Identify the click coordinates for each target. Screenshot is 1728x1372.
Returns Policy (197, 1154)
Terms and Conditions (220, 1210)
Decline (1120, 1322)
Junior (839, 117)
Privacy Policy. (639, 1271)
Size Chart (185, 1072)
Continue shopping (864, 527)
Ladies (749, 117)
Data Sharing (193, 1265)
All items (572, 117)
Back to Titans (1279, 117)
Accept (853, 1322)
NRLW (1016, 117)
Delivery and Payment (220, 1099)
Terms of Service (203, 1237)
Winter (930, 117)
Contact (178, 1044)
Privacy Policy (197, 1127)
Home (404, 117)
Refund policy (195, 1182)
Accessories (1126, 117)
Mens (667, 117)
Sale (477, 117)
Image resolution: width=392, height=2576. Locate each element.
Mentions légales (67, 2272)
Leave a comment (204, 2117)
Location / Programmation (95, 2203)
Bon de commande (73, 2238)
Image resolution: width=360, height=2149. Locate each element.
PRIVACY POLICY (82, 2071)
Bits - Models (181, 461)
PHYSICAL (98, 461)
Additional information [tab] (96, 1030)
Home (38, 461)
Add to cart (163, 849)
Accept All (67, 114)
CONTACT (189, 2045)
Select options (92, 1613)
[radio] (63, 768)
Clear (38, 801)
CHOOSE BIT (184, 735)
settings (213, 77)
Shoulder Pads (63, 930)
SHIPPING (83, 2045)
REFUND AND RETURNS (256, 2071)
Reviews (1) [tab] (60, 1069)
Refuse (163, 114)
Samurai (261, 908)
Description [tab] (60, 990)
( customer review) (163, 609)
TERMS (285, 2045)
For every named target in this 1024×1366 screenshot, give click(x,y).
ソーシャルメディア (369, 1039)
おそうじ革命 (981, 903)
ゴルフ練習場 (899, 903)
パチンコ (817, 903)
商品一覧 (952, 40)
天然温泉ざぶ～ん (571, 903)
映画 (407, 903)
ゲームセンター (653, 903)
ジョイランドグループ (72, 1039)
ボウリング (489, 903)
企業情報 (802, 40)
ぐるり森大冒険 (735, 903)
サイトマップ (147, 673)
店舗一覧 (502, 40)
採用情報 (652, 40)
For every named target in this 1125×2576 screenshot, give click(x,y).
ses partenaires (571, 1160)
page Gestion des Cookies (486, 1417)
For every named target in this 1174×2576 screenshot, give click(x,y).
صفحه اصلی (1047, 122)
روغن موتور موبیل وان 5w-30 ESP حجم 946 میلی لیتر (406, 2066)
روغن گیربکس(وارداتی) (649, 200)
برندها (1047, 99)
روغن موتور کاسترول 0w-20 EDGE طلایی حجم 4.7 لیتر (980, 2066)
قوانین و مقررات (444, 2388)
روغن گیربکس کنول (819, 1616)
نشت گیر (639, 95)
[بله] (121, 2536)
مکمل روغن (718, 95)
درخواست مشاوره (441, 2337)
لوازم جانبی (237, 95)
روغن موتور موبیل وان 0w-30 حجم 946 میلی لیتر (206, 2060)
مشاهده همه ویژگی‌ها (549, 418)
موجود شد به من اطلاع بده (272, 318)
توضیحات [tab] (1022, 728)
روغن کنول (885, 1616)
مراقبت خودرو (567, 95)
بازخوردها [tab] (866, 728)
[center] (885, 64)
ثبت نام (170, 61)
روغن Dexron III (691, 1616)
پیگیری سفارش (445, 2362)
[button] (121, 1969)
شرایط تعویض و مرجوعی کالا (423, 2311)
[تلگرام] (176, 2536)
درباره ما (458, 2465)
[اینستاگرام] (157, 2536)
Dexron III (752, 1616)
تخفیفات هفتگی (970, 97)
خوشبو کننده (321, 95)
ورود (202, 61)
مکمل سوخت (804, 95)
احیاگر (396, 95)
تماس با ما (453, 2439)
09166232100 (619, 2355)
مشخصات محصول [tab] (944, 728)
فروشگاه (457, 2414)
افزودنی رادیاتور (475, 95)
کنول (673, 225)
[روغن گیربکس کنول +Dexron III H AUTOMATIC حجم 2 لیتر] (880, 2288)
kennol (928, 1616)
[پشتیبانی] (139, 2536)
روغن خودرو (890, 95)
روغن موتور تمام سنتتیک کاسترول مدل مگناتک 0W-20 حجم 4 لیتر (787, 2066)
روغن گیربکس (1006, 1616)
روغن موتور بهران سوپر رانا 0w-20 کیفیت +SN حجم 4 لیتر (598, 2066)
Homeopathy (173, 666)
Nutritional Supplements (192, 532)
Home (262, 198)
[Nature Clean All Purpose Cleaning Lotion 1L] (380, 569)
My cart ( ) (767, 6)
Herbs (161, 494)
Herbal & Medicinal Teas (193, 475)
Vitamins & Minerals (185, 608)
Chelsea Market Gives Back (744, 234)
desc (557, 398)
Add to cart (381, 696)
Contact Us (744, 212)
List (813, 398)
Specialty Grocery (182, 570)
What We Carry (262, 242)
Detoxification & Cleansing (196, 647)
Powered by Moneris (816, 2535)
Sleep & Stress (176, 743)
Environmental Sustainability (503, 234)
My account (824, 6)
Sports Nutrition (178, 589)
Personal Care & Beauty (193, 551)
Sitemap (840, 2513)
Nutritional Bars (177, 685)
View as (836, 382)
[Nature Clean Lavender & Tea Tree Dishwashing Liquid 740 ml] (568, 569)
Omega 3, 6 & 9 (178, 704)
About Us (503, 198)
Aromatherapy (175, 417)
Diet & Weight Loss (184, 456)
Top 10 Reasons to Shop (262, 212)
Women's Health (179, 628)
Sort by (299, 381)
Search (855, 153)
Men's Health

++++++++++++++++++++

- _What to work on_: In the entries above, the lines between the one holding "Bon de commande (73, 2238)" and the one holding "Samurai (261, 908)", inclusive, are to be printed exactly as written, and those alone.

- _Answer area_:
Bon de commande (73, 2238)
Image resolution: width=360, height=2149. Locate each element.
PRIVACY POLICY (82, 2071)
Bits - Models (181, 461)
PHYSICAL (98, 461)
Additional information [tab] (96, 1030)
Home (38, 461)
Add to cart (163, 849)
Accept All (67, 114)
CONTACT (189, 2045)
Select options (92, 1613)
[radio] (63, 768)
Clear (38, 801)
CHOOSE BIT (184, 735)
settings (213, 77)
Shoulder Pads (63, 930)
SHIPPING (83, 2045)
REFUND AND RETURNS (256, 2071)
Reviews (1) [tab] (60, 1069)
Refuse (163, 114)
Samurai (261, 908)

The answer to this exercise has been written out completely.